In their "celebration of the 10-year anniversary of the Paris Agreement," the negotiators claim that "significant collective progress towards the Paris Agreement temperature goal has been made, from an expected global temperature increase of more than 4 °C according to some projections prior to the adoption of the Agreement to an increase in the range of 2.3–2.5 °C and a bending of the emission curve based on the full implementation of the latest nationally determined contributions."

In support of this alleged achievement, the UNFCCC secretariat supplied this illustration.

UNFCCC

The "before" trend in the chart is based on worst-case greenhouse gas emissions scenarios that have long been known to be highly implausible, not least because they projected that the world would be burning six times more coal by 2100 than now.

"The differences between the two forecasts reflect the simple fact that the red cone represents erroneous projections, while the blue cone represents a more updated understanding of where we are headed," explains Pielke over at his Substack. "The story here is that extreme emissions projections were well off track, and real-world data pointed to a much more moderate future.

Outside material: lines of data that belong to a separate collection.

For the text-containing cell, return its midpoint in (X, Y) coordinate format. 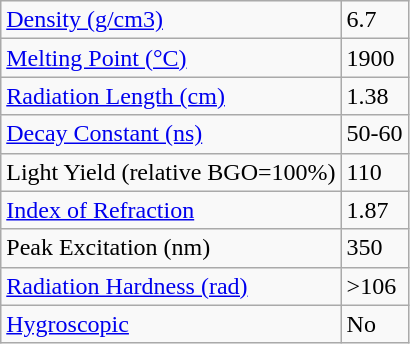
1900 (374, 58)
6.7 (374, 20)
1.38 (374, 96)
Light Yield (relative BGO=100%) (171, 172)
>106 (374, 286)
Density (g/cm3) (171, 20)
Peak Excitation (nm) (171, 248)
350 (374, 248)
110 (374, 172)
No (374, 324)
Radiation Hardness (rad) (171, 286)
50-60 (374, 134)
Decay Constant (ns) (171, 134)
1.87 (374, 210)
Melting Point (°C) (171, 58)
Radiation Length (cm) (171, 96)
Hygroscopic (171, 324)
Index of Refraction (171, 210)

Spinning that course correction as the result of policy success is not supported by the evidence."

In fact, Pielke and his colleagues, using more plausible emissions scenarios, projected in 2022 that global average temperatures would rise above the preindustrial baseline (1850-1900) to "between 2 °C and 3 °C of warming by 2100, with a median of 2.2 °C." In its COP30 Global Mutirão Decision, the U.N. climate change negotiators now basically agree with the projections made by Pielke and his colleagues.

"Even though projections of future climate change have moderated considerably in recent years," correctly observes Pielke, "the human influence on climate remains real and poses risks to our collective future." More than 30 years on, U.N. climate change negotiations have not done much to ameliorate those risks.